Failure to Ensure Competent LOA Process Resulting in Unmonitored Resident Absence
Penalty
Summary
Facility staff failed to maintain competency in the nursing aide proficiency related to leaves of absence (LOA), resulting in a resident leaving the facility for approximately three days without the knowledge of family or nursing staff. The resident involved had a history of stroke, hypertension, chronic systolic heart failure, left-sided hemiparesis, and aphasia, and had a BIMS score of 7/15 indicating moderate cognitive impairment. He required assistance with all activities of daily living and, prior to the incident, was his own decision maker, as the power of attorney (POA) documents were not executed until after his return. On the day of the incident, the resident left the facility at approximately 2:00 p.m. with a person identified as a cousin, who signed the resident out on the facility’s LOA sign-out sheet. CNA staff assisted the resident in leaving, despite not having been trained on the LOA process. The Manager on Duty observed the resident leaving with the family member and was told by both the cousin and the resident that he had been signed out and would be going to a cookout and returning later that evening. LPN staff were informed, via another CNA, that the resident would return around 7:00 p.m., and this information was passed in shift report, but no further verification or follow-up occurred when the resident did not return as expected.
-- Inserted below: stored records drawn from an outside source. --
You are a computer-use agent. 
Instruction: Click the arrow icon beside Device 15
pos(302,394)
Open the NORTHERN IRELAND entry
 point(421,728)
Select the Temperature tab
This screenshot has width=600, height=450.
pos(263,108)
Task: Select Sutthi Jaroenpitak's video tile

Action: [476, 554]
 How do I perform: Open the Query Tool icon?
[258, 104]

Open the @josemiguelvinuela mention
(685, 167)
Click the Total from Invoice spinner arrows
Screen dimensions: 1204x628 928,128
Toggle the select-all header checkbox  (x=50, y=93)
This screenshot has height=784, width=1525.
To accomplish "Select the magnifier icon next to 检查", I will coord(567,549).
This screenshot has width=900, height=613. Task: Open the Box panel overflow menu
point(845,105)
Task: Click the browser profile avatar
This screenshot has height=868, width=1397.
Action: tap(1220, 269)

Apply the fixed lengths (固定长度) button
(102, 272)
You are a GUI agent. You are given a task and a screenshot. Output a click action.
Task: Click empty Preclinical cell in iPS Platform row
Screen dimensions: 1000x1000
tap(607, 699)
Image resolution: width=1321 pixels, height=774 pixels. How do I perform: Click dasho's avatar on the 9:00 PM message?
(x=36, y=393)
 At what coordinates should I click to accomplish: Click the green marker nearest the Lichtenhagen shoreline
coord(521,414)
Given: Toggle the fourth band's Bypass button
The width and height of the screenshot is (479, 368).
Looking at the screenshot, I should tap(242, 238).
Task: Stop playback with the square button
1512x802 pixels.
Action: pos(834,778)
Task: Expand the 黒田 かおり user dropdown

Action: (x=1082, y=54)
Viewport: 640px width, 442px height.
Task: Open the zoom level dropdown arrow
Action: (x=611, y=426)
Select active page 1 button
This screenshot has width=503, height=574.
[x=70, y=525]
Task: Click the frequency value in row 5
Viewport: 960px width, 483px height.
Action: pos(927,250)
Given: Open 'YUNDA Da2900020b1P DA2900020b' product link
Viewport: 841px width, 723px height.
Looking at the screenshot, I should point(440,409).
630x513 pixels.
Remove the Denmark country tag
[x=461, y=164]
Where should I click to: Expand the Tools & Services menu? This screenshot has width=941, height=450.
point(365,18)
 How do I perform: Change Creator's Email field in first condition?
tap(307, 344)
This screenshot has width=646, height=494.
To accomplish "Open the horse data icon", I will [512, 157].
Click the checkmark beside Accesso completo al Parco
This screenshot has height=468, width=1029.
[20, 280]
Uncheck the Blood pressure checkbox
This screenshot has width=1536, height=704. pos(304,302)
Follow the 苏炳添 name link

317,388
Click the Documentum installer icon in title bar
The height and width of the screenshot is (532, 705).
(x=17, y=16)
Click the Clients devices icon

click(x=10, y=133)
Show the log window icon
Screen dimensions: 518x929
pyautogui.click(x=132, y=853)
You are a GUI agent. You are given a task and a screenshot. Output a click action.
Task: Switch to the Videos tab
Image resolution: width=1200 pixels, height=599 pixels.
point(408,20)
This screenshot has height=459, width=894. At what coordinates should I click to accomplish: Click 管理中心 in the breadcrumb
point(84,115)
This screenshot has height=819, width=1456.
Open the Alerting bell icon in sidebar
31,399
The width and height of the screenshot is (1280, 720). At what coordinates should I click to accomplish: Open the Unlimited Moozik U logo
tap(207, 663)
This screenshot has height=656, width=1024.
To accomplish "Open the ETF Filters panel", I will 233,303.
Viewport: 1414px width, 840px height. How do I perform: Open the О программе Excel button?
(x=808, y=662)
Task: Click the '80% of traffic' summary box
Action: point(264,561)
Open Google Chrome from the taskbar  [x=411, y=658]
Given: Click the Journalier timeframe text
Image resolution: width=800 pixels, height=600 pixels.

The facility’s LOA policy required that the patient or responsible party notify a licensed nurse prior to leaving, provide an estimated time of return, receive medications, and have the LOA documented in the medical record, with additional notification to administrative staff if the resident would not return the same day. In this case, the resident left with a family member without medications and without a documented plan consistent with policy requirements. The resident’s departure was not recognized as a problem until the following day when an LPN noted that he had not returned to receive medications and contacted the resident’s daughter, who reported that the family had not removed him and was unaware of his whereabouts. No initial or 5‑day follow‑up report of the incident was submitted by the facility to the state agency as required by law.